Pentagon spokeswoman Torie Clarke characterized the action, dubbed Operation Anaconda, as "very aggressive and forward-leaning."
At the same afternoon press conference, Joint Staff briefer Air Force Brig. Gen. John Rosa said the operation continues and, from the outset, has been a deliberate attack. He said the U.S., Afghan and coalition forces have maintained the initiative and the action "is on our terms and our pace."
Rosa said heavy bombing softened up the enemy in certain points, but that much work remains. Since the operation began early March 2 Afghan time, coalition forces have dropped more than 450 bombs using a mix of long-range bombers and tactical aircraft. Rosa said AC-130 gunships and A-10 Thunderbolt II aircraft are providing close-air support.
"The biggest thing that's changed, not to be flip, is that we've killed a lot of (Al Qaeda and Taliban)," Rosa said. "They are not roaming around freely like they were before. They're dug in, they're hunkered down. We've got simultaneous attacks at times with air and ground."
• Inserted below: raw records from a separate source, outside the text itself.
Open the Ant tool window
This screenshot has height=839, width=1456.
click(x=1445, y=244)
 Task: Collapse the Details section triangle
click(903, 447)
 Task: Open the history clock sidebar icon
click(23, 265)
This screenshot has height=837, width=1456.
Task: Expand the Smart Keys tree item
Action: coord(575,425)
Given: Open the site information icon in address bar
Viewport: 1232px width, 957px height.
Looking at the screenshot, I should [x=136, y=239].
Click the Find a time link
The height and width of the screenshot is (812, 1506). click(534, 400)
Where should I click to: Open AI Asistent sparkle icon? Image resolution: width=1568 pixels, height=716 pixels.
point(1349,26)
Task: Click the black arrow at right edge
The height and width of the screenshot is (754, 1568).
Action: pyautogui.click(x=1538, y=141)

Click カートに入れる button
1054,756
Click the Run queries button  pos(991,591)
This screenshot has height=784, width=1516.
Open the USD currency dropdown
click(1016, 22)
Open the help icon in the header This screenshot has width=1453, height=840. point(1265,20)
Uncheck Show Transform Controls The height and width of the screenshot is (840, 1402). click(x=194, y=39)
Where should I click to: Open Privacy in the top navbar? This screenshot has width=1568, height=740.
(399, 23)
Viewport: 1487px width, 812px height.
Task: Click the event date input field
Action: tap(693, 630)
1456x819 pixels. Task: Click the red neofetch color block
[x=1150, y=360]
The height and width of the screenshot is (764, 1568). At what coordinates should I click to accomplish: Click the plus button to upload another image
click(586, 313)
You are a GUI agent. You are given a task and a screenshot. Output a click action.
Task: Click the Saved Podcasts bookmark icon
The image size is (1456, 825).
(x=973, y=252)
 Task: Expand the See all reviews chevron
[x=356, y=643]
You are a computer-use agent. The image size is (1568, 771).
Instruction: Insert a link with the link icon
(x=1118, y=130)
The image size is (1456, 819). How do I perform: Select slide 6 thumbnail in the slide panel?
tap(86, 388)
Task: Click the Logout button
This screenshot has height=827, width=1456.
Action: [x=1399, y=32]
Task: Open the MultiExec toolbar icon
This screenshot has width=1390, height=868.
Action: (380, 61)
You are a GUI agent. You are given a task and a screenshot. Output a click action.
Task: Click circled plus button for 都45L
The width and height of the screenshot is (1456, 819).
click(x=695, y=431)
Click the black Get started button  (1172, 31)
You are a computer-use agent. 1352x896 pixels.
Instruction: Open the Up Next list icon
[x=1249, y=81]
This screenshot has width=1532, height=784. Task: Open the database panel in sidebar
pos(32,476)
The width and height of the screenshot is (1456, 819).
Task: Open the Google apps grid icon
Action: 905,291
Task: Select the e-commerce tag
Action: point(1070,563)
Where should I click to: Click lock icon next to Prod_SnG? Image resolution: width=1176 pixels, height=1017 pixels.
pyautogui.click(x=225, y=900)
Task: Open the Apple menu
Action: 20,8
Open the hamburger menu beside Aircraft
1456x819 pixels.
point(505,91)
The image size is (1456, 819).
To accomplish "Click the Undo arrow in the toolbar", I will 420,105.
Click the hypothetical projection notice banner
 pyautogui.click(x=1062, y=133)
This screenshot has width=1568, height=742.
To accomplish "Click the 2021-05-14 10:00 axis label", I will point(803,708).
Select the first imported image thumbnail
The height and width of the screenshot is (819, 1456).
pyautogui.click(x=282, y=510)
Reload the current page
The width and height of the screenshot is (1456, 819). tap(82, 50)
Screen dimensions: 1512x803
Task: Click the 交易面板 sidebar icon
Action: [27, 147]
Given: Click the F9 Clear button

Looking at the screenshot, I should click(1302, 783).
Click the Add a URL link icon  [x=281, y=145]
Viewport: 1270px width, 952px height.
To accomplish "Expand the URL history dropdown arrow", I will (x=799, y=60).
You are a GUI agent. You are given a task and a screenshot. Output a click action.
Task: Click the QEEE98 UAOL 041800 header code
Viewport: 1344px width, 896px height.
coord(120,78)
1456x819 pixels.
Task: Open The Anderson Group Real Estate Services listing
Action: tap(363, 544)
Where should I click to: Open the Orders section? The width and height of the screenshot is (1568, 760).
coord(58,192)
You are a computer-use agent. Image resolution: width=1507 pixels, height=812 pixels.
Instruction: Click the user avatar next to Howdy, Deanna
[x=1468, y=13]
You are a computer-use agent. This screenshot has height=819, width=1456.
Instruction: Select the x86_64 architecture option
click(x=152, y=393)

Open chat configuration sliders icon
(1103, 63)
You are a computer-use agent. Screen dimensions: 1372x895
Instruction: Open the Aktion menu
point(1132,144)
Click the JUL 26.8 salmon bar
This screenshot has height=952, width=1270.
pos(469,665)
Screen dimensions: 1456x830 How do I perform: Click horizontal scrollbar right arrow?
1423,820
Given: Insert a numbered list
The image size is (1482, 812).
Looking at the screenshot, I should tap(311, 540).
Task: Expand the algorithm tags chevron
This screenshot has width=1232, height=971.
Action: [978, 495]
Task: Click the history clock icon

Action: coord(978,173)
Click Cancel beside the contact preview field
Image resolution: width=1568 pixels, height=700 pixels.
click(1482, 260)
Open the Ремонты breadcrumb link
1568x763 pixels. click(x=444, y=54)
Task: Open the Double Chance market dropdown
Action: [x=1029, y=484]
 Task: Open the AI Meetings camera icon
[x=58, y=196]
Eight American service members have died since the operation started March 2, with 40 wounded. Eighteen of the wounded were treated and returned to duty.
Rosa said U.S. forces entered one of the cave complexes the Al Qaeda fighters used. They found mortars, rocket-propelled grenades and small arms and ammunition. "At a different location, they found more weapons as well as foreign drivers licenses and foreign passports," he said.
Rosa and Clarke also gave further details of the helicopter incidents in which seven service members died. At approximately 5:30 p.m. EST March 3, an MH-47 helicopter was hit by a rocket-propelled grenade at a landing zone while attempting to insert special operations forces. "It was able to lift off, but landed again some distance away after experiencing mechanical problems," Rosa said. As it was taking off from the first LZ, an individual fell off the chopper.
Soon after, a second helicopter landed and picked up the passengers and crew of the first helicopter. That helicopter inserted the special operations forces team back at the first LZ.
Another MH-47 helicopter was hit March 3 at 9 p.m. EST on a mission to insert special operations forces near the site of the first incident. "It was hit by what we believe was machine-gun fire and a rocket- propelled grenade. The helicopter either crash-landed or experienced a hard landing," Rosa said. Once on the ground, the personnel got out of the chopper and exchanged fire with the enemy. A helicopter flying as teammate to the downed craft landed troops. Six persons from these helicopters died in the fight.
Killed in the incidents were: Army -- Sgt. Bradley S. Crose, 27, of Orange Park, Fla.; Spc. Marc A. Anderson, 30, Brandon, Fla.; and Pfc. Matthew A. Commons, 21, Boulder City, Nev.; Sgt. Philip J. Svitak, 31, Joplin, Mo.; Navy -- Petty Officer 1st class Neil C. Roberts, 32, Woodland, Calif.; and Air Force Tech. Sgt. John A. Chapman, 36, Waco, Texas, and Senior Airman Jason D. Cunningham, 26, Camarillo, Calif.